Connecticut Yankee in King Arthur's Court

Connecticut Yankee in King Arthur's Court Study Guide

A Connecticut Yankee in King Arthur's Court was the last of Twain's novels written during the apex of his career. As a work it shows his more mature writing, hinting at some of the cynical and dark themes that he would obsess over in his final years?he thought it would be his last book, but he went on to write many more stories and novelettes. Twain had developed an interest in the Arthurian canon after a friend gave him an edition of the medieval Morte D'Arthure of Thomas Malory around 1884.

While widely recognized as a satire, Twain himself wrote that "the story isn't a satire peculiarly, it is more especially a contrast." After all, what would it satirize?a bygone legendary era whose characters may have never existed? Twain writes in the preface, "The ungentle laws and customes touched upon in this tale are historical"? but they are not necessary of the 6th century or even necessarily about England.
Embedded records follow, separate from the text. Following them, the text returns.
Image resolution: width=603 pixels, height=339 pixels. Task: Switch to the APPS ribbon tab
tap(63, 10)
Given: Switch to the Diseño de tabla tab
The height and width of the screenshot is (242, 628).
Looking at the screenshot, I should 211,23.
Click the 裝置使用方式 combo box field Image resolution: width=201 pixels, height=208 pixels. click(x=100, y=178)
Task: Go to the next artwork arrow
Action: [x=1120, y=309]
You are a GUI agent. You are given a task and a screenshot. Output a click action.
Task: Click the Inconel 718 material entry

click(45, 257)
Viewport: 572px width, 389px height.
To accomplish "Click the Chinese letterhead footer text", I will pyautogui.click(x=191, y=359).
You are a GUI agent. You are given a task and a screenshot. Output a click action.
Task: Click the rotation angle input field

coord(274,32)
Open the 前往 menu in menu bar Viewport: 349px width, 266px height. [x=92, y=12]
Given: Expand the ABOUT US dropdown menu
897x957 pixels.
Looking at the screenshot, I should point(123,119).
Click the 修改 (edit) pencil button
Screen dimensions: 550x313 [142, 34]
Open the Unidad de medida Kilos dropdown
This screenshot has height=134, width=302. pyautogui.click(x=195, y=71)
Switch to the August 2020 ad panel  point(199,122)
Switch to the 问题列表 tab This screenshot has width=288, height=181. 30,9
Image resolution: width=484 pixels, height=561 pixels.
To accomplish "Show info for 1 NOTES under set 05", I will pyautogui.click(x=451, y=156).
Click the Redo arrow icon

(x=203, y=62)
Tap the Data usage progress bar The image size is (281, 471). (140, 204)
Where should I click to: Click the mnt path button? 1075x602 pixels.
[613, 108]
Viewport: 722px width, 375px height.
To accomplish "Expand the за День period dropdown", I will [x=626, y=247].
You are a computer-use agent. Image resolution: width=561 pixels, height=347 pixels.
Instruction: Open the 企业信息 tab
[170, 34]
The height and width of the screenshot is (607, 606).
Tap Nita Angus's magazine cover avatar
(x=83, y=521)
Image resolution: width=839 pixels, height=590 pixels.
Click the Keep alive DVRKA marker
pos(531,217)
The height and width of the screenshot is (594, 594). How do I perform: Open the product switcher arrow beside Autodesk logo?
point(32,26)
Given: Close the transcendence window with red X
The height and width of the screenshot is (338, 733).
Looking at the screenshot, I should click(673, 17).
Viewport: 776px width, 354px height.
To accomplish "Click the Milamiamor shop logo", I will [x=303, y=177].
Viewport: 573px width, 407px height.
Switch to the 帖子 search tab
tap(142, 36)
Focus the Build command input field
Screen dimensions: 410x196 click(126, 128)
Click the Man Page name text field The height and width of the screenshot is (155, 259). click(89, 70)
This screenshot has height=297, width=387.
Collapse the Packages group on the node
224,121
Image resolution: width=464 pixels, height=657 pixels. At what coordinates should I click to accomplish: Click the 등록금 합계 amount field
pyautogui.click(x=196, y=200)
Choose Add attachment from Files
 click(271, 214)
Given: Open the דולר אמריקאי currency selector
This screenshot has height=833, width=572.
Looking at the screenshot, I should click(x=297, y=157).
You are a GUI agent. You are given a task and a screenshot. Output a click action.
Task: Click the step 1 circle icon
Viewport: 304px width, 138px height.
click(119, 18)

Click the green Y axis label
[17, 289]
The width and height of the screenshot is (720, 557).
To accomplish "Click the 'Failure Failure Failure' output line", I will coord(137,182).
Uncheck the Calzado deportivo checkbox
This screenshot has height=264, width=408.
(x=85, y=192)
Instead, the scenes of pathos and injustice become generalized as contradictions and faults of human behavior throughout the ages is contrasted against the modern man's view of himself and his enlightened age. For example, the slavery scenes of the book most likely never existed in Britain at all, but they are true to life descriptions of Russian serfdom as well as American slavery in the South.

Of the protagonist, Hank the Yankee, Twain writes that he is modern, knowledgeable but is nonetheless "an ignoramus." His voice is not necessarily Twain's, and Twain uses his self-assured, strong willed American to criticize modern society's penchant for destructive progress. Twain at the time of the book already growing more cynical of man's capacity to act sensibly, injects A Connecticut Yankee with a dark prophecy of the political faults he saw in his own time. As the Yankee grows in power and conviction that his way is the best way, he becomes more totalitarian, more violent and less in control of his circumstances until the only way out is a war of mass destruction.

However, like Huckleberry Finn, A Connecticut Yankee was not popular or remembered for its darker undercurrents, but for its brilliant and glistening imagination, witty invention and forthright American storytelling. Full of the contradictions of right and wrong that certainly plagued Twain in his later years, the novel of "contrasts" enjoys the love of children more than of the adults it often criticized.